TASK OBJECTIVE:
Extract all lines in the data that contain the word "Toggle".

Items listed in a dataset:
• • •

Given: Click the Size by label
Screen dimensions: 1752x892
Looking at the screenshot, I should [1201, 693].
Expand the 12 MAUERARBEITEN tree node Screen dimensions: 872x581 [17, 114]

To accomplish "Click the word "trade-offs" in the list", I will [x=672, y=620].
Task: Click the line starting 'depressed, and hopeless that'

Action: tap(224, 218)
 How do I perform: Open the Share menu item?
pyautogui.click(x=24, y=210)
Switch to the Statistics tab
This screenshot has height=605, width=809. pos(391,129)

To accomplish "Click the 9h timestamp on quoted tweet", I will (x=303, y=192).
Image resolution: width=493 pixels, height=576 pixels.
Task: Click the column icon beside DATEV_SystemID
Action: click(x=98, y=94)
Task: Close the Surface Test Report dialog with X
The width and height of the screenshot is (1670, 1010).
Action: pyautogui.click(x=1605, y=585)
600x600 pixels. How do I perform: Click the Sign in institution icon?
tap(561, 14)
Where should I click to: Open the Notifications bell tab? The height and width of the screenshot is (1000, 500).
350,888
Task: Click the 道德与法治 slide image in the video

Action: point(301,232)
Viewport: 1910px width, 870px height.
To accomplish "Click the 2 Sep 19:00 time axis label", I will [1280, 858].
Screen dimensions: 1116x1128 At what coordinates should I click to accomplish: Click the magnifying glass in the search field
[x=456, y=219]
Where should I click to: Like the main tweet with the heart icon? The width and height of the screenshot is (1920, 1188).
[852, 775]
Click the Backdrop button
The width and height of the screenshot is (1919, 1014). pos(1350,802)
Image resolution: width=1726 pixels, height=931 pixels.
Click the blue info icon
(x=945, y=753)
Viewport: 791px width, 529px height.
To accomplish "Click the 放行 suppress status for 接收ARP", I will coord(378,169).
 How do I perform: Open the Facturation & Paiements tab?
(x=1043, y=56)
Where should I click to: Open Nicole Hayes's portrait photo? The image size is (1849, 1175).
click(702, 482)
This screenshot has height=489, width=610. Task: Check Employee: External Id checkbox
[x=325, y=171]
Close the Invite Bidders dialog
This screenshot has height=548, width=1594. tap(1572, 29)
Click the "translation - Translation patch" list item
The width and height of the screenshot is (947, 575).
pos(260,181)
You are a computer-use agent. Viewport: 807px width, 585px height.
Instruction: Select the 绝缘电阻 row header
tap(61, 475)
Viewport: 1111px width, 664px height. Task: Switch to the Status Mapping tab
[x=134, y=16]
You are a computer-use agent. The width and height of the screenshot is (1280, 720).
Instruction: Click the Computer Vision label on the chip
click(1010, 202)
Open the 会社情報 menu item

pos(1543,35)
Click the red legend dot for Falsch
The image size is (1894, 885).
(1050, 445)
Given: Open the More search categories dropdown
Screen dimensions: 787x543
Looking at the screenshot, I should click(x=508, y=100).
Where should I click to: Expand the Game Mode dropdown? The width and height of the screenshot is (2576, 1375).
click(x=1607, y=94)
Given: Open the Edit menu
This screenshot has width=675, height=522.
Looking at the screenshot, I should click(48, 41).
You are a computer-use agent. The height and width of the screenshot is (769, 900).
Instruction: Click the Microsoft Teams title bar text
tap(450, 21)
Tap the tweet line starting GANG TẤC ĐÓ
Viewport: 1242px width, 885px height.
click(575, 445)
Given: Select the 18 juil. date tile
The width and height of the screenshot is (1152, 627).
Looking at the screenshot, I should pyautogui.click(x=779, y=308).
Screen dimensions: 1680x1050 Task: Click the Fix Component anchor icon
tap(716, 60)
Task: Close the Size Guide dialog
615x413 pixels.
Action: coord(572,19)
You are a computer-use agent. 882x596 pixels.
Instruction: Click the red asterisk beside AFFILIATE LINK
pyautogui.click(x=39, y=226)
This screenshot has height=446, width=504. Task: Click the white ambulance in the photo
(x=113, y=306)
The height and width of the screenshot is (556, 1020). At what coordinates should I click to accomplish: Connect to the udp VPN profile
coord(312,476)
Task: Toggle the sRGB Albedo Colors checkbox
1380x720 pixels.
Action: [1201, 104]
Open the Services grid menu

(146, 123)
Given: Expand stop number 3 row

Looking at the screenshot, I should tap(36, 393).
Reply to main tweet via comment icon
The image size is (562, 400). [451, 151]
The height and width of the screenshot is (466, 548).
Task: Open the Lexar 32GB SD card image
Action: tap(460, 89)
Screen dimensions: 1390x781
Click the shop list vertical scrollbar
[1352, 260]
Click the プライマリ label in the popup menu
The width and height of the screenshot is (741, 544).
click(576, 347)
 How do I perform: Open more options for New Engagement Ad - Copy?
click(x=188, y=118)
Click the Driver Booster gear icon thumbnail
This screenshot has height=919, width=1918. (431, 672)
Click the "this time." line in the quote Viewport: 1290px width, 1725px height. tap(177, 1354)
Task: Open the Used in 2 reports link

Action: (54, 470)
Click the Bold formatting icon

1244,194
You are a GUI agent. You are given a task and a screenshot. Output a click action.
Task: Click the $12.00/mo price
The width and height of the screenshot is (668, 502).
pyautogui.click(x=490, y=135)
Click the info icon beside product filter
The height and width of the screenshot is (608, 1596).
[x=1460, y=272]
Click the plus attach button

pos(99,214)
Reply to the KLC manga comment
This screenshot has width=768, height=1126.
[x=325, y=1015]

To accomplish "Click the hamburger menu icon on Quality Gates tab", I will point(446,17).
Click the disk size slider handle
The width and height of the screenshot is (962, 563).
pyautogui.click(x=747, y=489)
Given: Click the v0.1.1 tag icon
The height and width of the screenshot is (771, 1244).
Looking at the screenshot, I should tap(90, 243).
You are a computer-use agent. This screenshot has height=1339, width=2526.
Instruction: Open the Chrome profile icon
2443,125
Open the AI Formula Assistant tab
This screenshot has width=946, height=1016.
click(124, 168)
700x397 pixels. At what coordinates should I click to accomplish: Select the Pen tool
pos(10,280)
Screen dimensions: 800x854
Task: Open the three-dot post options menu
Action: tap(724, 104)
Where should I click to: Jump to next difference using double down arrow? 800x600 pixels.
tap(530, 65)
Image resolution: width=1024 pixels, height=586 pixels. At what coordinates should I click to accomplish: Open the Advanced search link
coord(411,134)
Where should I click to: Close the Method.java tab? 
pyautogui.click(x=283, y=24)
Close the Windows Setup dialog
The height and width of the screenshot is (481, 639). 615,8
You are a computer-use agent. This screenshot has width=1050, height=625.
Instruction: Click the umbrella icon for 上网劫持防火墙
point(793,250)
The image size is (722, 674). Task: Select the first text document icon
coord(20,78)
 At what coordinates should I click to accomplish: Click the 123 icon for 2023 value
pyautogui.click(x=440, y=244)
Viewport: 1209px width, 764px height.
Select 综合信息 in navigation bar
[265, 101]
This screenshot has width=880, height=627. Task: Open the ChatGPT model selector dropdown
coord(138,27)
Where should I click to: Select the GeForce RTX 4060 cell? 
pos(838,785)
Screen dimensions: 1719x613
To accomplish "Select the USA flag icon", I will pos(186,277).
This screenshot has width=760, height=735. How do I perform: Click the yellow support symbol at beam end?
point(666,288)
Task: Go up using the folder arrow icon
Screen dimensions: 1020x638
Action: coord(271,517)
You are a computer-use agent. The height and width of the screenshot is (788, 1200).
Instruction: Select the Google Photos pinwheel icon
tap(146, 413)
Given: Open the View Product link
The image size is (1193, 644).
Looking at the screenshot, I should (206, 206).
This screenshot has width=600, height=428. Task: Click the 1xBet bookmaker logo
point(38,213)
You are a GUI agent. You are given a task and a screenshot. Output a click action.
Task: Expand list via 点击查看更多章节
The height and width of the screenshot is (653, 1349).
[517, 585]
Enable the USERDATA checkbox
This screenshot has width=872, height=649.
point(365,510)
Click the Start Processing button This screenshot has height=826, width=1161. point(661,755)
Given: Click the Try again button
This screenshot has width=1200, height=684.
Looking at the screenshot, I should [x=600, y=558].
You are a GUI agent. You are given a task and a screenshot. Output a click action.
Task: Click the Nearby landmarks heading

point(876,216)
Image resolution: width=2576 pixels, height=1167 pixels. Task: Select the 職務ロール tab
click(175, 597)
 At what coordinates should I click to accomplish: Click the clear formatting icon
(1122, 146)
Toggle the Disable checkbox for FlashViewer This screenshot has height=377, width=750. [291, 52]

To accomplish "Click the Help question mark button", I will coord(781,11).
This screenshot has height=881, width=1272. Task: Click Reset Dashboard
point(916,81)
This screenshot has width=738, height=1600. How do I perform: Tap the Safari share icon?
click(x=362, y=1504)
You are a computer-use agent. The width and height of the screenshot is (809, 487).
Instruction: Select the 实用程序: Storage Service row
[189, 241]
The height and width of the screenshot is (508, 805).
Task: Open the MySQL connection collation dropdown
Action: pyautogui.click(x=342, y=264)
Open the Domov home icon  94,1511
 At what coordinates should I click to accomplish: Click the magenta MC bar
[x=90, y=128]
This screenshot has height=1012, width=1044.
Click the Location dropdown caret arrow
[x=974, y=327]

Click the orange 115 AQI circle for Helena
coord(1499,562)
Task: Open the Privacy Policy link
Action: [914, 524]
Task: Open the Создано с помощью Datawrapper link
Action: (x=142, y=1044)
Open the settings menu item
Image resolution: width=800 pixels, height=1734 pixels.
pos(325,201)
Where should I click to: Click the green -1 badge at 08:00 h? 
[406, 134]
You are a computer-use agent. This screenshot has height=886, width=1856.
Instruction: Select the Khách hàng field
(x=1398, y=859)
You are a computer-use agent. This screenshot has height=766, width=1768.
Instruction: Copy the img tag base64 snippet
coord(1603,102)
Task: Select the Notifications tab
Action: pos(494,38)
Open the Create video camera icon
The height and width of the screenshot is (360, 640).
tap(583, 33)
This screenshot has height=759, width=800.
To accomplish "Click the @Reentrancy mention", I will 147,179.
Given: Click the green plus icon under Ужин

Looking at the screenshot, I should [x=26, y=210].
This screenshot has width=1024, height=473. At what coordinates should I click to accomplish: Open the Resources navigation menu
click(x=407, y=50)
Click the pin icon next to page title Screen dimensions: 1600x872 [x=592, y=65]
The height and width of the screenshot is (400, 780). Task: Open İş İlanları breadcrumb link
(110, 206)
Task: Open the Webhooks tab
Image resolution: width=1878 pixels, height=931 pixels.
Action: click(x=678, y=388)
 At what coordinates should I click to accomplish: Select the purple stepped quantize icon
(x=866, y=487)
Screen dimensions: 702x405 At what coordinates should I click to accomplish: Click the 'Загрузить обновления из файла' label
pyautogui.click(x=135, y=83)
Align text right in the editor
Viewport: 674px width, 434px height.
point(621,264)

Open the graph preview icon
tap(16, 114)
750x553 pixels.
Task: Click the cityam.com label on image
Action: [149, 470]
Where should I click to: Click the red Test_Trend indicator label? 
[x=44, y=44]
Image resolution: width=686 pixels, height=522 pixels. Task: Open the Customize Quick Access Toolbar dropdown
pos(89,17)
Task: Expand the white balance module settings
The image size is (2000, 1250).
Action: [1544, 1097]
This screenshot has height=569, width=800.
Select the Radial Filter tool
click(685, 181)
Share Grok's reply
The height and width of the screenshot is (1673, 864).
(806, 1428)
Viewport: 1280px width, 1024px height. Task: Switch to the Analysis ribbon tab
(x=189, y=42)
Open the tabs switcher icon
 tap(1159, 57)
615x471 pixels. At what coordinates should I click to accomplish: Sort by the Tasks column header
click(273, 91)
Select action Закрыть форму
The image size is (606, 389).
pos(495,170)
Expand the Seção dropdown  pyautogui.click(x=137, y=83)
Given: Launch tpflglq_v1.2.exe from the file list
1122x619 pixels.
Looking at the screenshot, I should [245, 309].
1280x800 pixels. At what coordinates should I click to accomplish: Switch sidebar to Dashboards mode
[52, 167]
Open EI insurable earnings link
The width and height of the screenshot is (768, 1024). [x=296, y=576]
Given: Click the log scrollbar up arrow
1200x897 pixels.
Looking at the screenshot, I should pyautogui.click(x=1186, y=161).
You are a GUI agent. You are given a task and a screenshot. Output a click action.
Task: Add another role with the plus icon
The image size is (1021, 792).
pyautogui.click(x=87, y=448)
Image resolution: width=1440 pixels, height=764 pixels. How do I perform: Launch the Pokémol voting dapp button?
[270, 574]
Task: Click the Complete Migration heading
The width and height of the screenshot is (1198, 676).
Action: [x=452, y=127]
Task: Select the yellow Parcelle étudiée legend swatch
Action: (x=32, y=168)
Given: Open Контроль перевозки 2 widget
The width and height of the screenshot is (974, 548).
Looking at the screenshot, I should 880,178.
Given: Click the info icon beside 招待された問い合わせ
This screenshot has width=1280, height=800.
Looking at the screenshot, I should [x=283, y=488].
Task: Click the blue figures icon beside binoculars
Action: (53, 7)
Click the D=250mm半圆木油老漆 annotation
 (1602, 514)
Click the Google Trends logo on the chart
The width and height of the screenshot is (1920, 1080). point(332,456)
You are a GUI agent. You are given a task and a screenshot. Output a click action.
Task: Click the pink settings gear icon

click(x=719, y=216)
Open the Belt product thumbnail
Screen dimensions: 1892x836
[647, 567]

• • •

WRITTEN ANSWER:
Task: Toggle the sRGB Albedo Colors checkbox
Toggle the Disable checkbox for FlashViewer This screenshot has height=377, width=750. [291, 52]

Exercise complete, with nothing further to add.